Core Insight: Sort Before You Merge

The key insight is that intervals must be processed in a sorted order based on their start times. Sorting allows us to linearly scan and detect overlaps without checking every possible pair. Once sorted, we can use a greedy strategy to decide whether to extend an existing interval or start a new one.

Step-by-Step Algorithm

  1. Sort the intervals in ascending order based on their start values. This guarantees that we handle earlier intervals first.
  2. Initialize an empty list called merged that will contain the final merged intervals.
  3. Iterate through the sorted intervals one by one:
    • If merged is empty, or the current interval does not overlap with the last interval in merged, simply append the current interval.
    • Otherwise, there is an overlap.
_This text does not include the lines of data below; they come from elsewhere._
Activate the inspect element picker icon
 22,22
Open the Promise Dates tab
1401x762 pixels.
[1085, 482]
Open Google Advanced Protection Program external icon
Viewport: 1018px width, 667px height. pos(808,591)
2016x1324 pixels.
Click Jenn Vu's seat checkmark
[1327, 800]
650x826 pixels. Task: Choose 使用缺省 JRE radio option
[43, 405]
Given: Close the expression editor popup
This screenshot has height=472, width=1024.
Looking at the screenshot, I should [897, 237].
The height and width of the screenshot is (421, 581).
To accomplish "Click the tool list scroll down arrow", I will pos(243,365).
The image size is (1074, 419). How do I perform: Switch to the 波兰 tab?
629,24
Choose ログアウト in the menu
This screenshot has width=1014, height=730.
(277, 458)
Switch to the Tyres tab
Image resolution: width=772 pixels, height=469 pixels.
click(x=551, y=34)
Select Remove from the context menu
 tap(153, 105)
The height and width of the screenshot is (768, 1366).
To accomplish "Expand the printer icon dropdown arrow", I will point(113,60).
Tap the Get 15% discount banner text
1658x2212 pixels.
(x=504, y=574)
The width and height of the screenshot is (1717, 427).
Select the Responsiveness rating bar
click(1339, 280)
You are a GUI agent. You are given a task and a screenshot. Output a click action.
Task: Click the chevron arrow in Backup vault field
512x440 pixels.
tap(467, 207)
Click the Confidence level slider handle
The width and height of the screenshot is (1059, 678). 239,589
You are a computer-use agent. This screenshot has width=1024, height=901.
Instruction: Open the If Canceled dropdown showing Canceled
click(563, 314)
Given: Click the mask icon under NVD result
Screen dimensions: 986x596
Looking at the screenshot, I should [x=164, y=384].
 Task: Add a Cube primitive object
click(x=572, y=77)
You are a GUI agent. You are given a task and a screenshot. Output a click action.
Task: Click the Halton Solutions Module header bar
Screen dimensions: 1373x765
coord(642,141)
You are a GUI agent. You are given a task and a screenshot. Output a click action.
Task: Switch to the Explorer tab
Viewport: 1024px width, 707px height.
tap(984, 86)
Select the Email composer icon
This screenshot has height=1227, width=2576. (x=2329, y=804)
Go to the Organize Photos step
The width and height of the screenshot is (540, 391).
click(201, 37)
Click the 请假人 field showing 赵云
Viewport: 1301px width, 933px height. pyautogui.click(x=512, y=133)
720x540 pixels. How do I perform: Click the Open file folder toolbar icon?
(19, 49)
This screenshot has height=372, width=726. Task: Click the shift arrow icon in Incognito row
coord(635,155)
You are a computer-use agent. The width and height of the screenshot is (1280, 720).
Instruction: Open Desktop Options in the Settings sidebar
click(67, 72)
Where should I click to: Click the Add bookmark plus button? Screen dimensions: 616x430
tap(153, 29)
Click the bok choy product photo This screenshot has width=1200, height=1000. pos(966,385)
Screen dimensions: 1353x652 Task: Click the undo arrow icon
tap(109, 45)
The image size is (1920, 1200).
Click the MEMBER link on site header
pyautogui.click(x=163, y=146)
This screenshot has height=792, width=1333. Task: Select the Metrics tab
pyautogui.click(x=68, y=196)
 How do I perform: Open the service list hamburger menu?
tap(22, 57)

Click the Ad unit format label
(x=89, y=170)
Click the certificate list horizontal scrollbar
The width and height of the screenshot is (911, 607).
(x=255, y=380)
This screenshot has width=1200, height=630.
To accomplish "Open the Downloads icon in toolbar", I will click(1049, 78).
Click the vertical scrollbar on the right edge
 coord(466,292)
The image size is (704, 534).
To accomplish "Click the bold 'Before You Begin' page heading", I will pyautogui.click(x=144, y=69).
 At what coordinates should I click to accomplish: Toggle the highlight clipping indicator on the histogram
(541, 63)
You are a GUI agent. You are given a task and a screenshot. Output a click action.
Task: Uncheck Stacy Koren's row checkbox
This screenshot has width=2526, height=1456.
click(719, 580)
Update the end of the last interval in merged to be the maximum of its current end and the end of the current interval.
  4. Return the merged list after processing all intervals.

Example Walkthrough

Input: [[1, 4], [4, 5]]

  • First, sort: already sorted in this case.
  • Start with [1, 4], add to merged.
  • Next is [4, 5]. Since 4 ≤ 4, they overlap — merge them into [1, 5].
  • Final result: [[1, 5]]

Another input: [[1, 3], [2, 6], [8, 10], [15, 18]]

  • Sort: already sorted.
  • Merge [1, 3] and [2, 6] → [1, 6]
  • [8, 10] does not overlap with [1, 6] → add as-is
  • [15, 18] is also non-overlapping → add
Final result: [[1, 6], [8, 10], [15, 18]]

Alternative Approaches

Though the greedy approach is optimal and elegant, there are other less efficient or less clean ways:

  • Brute force pairwise comparison: Check all pairs of intervals for overlap and merge accordingly. This requires complex bookkeeping and results in O(n²) time.
  • Using a separate stack: Some variations use a stack to track merges, but the logic is equivalent to using a result list and more memory-heavy.

Time and Space Complexity

Time Complexity: O(n log n) — This comes from sorting the intervals. The merge process afterward is linear.
Space Complexity: O(n) — Required for storing the output list.

Edge Cases to Consider

  • An empty list of intervals → return an empty list.
  • Only one interval → return it as-is.
  • All intervals are disjoint → output is the same as input.
  • All intervals overlap into one big range → output is a single interval.

Conclusion

The “Merge Intervals” problem is an elegant example of how sorting followed by a single pass can simplify what would otherwise be a complex task. It's a perfect introduction to greedy algorithms and interval processing, with applications across scheduling, memory allocation, and range simplification in real-world systems.